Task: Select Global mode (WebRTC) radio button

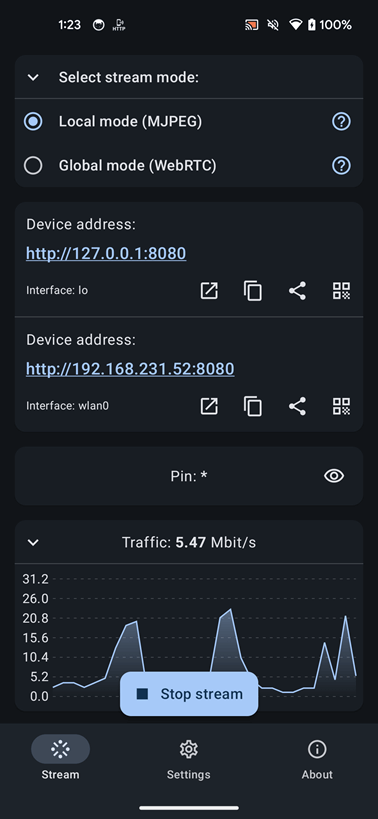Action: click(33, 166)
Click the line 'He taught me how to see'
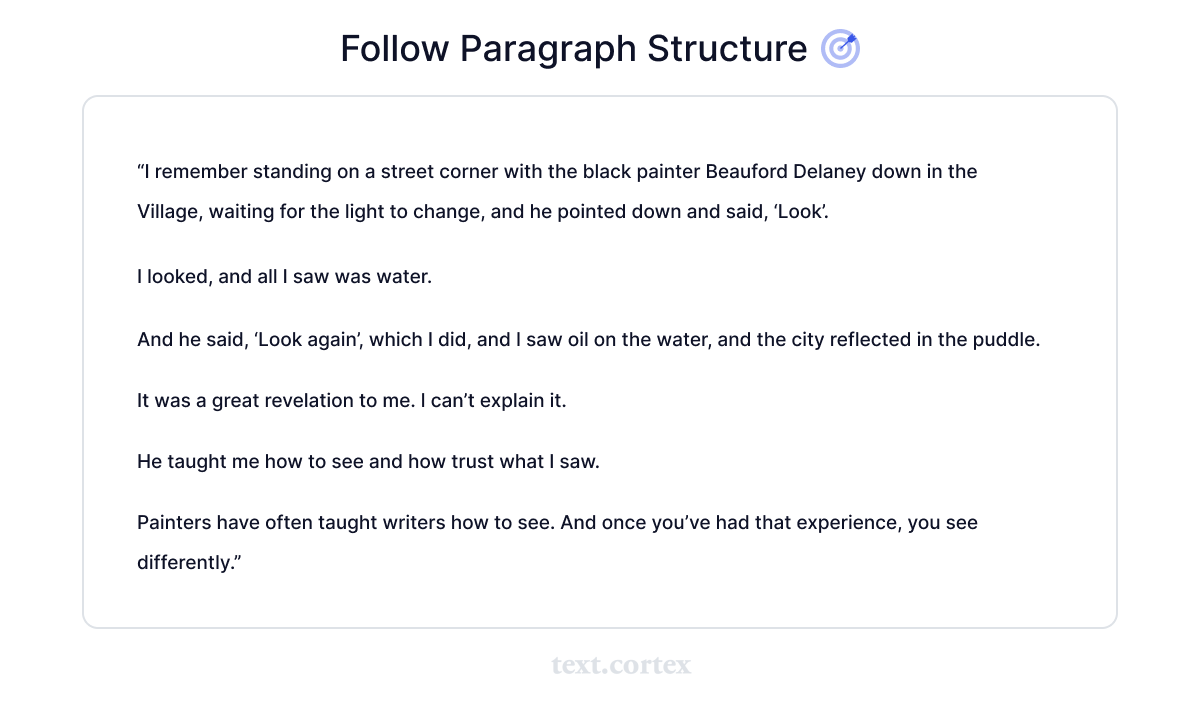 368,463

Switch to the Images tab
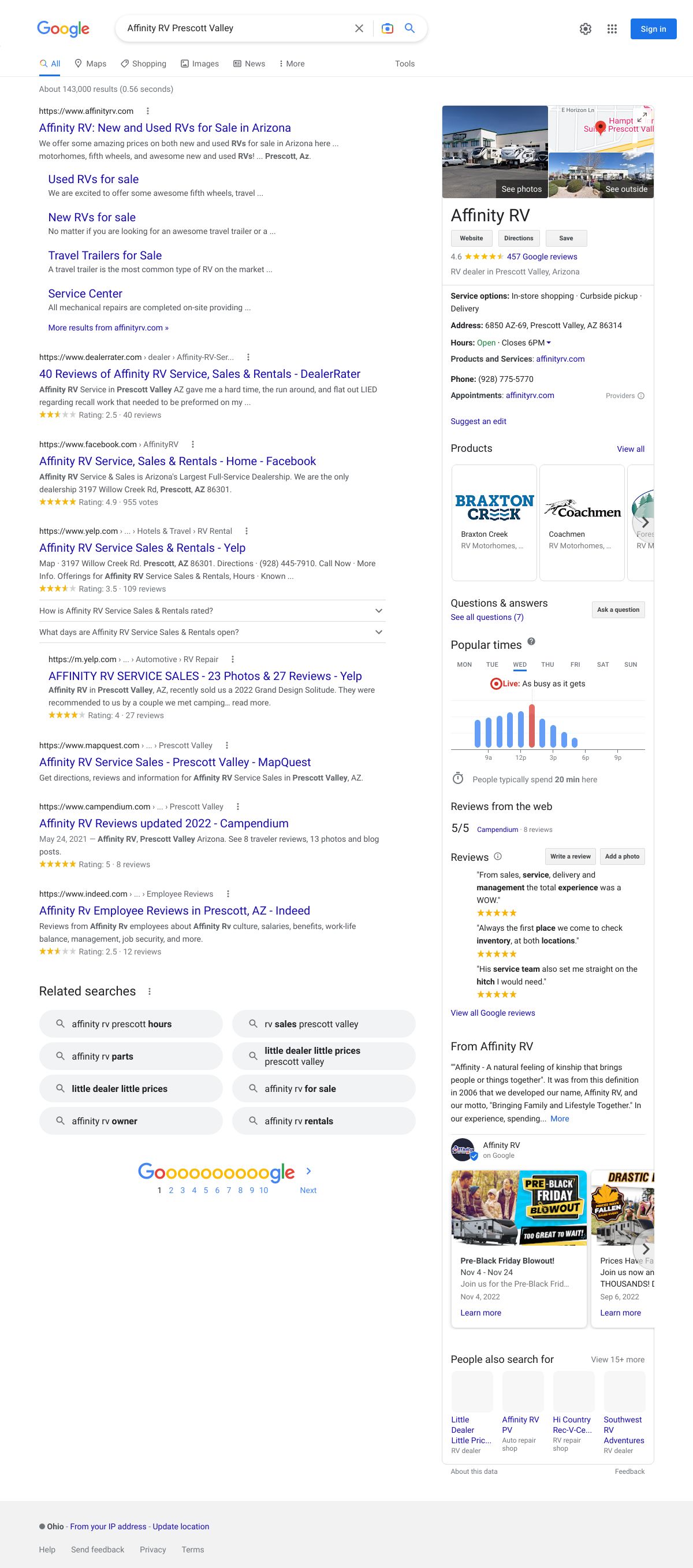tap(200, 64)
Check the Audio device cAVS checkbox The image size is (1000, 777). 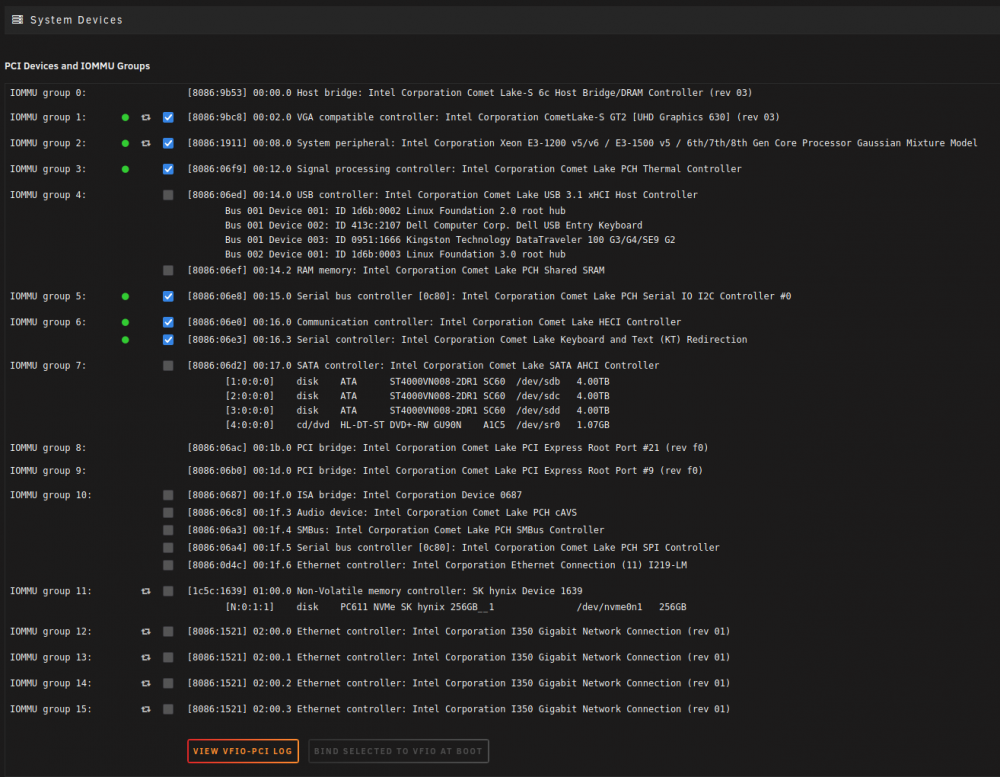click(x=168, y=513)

=-=-=-=-=

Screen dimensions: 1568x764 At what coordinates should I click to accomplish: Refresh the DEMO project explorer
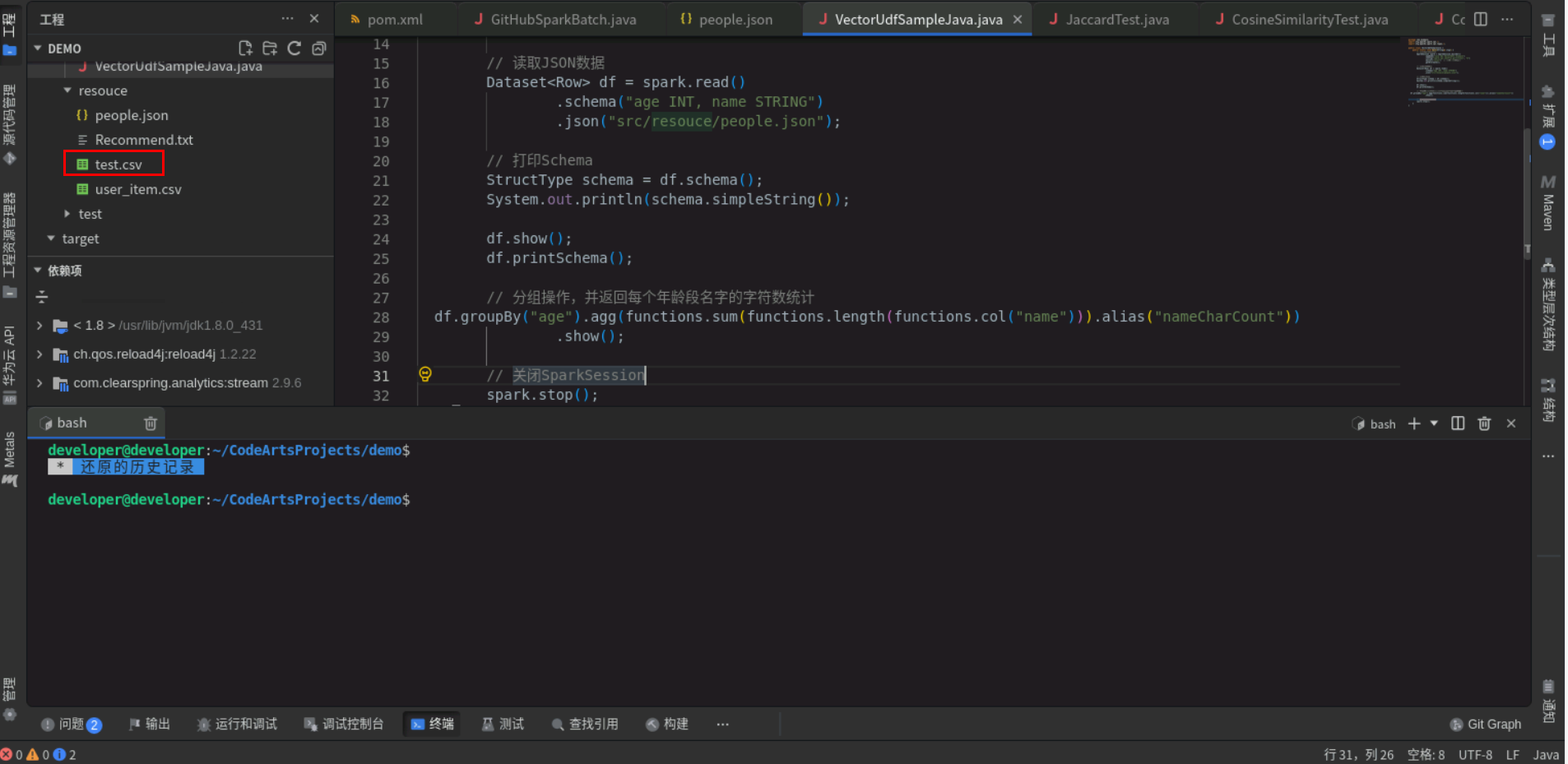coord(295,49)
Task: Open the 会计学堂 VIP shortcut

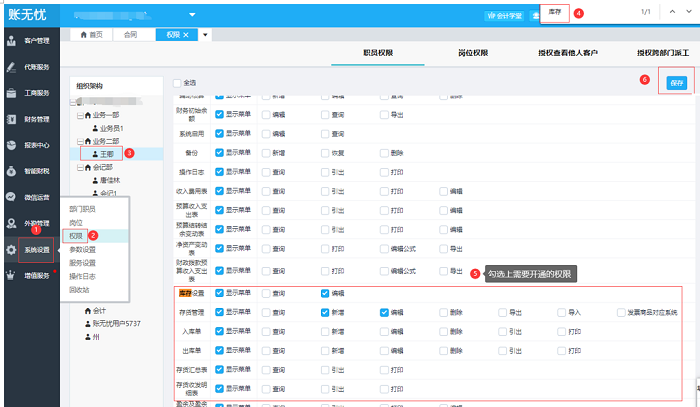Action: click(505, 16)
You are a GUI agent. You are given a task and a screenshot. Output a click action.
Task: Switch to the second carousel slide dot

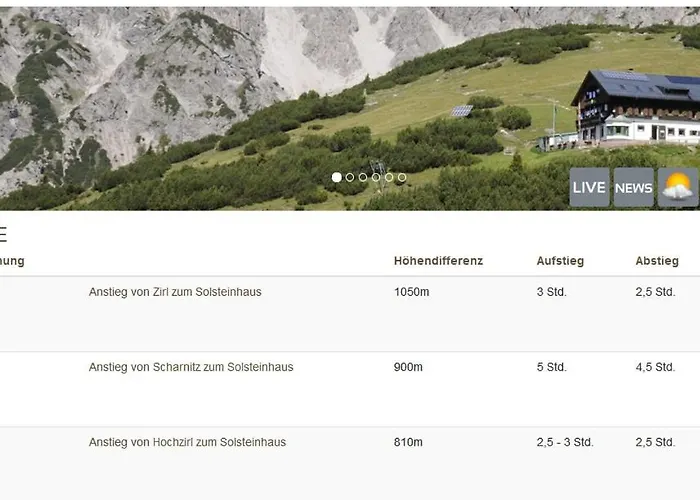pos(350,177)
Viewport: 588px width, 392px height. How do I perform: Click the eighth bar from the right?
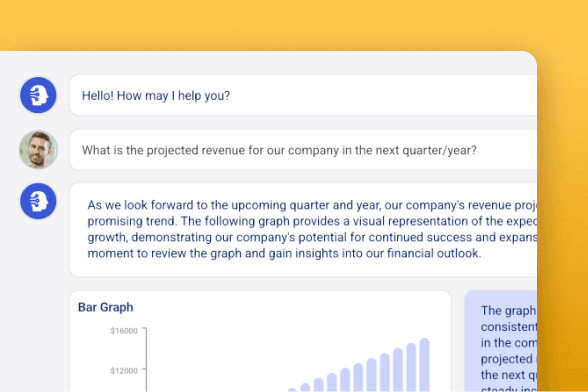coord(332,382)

=-=-=-=-=

## WORK TO COMPLETE
How would the lines above read from the one with "Screen dimensions: 1568x764" to the one with "You are a GUI", inclusive, with no pictures? Write them out exactly.

## PROBLEM SOLUTION
Screen dimensions: 1568x764 At what coordinates should I click to accomplish: Refresh the DEMO project explorer
coord(295,49)
Task: Open the 会计学堂 VIP shortcut

Action: click(505, 16)
You are a GUI agent. You are given a task and a screenshot. Output a click action.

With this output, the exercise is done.